For we would know at first the thing sought after conceptually, as we would know the runaway slave at first conceptually. And we know prior to this what would bring us to knowing it by assent, just as we would know the road [taken by the slave] prior to our knowing the place of the runaway slave. For if we follow the path to what is being sought after, and we have had a previous conception of it and of the road leading to it, and [if] we reach it, we would have apprehended the thing sought after. [This is] similar to our travelling path to the runaway slave when we have a previous conception of his self, and of the road leading to him  Once we reach him, we would recognize him, even if we had never seen the runaway slave at all [before]; but we would have conceived for him a distinguishing mark (alāma), [which indicates] that everyone having this mark is a runaway.

If there were added to this some knowledge occurring not by acquisition but coincidentally by observation, or [some knowledge] occurring by acquisition, demonstration, testing, and cognizing, and we found that mark on a slave, we would know that he is a runway.

The distinguishing mark would thus be like the middle term in the  syllogism. Our grasping that distinguishing mark in a slave would be like the minor term. Our knowledge that whoever has this mark is a runaway is akin to the prior occurrence for us of the major premise; and our finding the runaway would be akin to the conclusion. This runaway, moreover, would not have been known to us in every respect; otherwise we would not have sought him. Rather, he was known to us by way of conception, unknown to us as regards [the physical] place [where he is]. Hence, we would be seeking him with respect to his being unknown, not with respect to his being known. Once we recognized him and caught him, there would have occurred through [our] demonstrative quest knowledge of him which [previously] did not exist. This only happened on account of the combination of two causes of knowledge, one being [knowledge of] the way and its leading to him, the second, his being the object of sense apprehension.

The unknown things sought after are similar to this: they are known by the combination of two things. The first is something which is prior for us, namely, that B is A, which parallels the first cause in the example of the runaway slave; the second is a thing which occurs immediately, namely, our sensory cognition that C is B, which equals the second cause in the example of the runaway slave. Just as the two causes there necessitate the apprehension of the runaway slave, similarly the two causes here necessitate the apprehension of what one is seeking. It is not the case that what he, [that is, Meno,] demanded as a condition, [namely,] that whatever is not known in every respect would not be known when attained, is admitted. Rather it is every thing unknown in every respect that is not recognized when attained. If, however, knowledge of a thing which had been known [before] had been pursued, [the prior knowledge of it] would constitute potential knowledge of a part of what is being sought after, it being like a distinguishing mark for it.

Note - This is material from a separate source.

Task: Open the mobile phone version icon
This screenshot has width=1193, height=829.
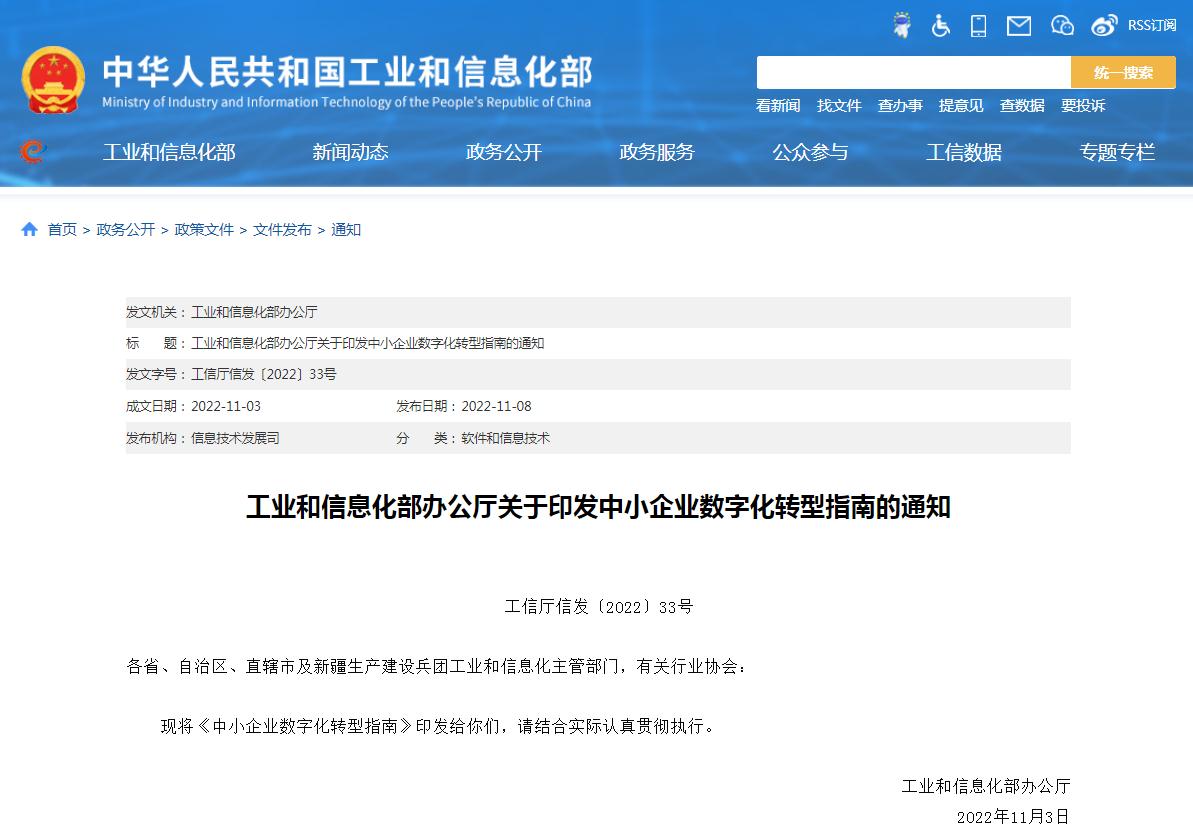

Itwouldthen only require something to connect with it to change it into actuality. As soon as that which actualizes it is connected with it, the thing sought after is attained.

[Now] that it has been established how mental (dhihnī) instruction and  learning takes place and that this takes place only through previous knowledge, we must have first principles for conception and first principles for assent. If every instruction and learning was through previous knowledge, and every existing knowledge is through instruction and learning, the state of affairs would regress ad infinitum, and there would be neither instruction nor learning. It is hence necessary that we have matters believed to be true without mediation, and matters that are conceptualized without mediation, and that these would be the first principles for both assent and conceptualization.”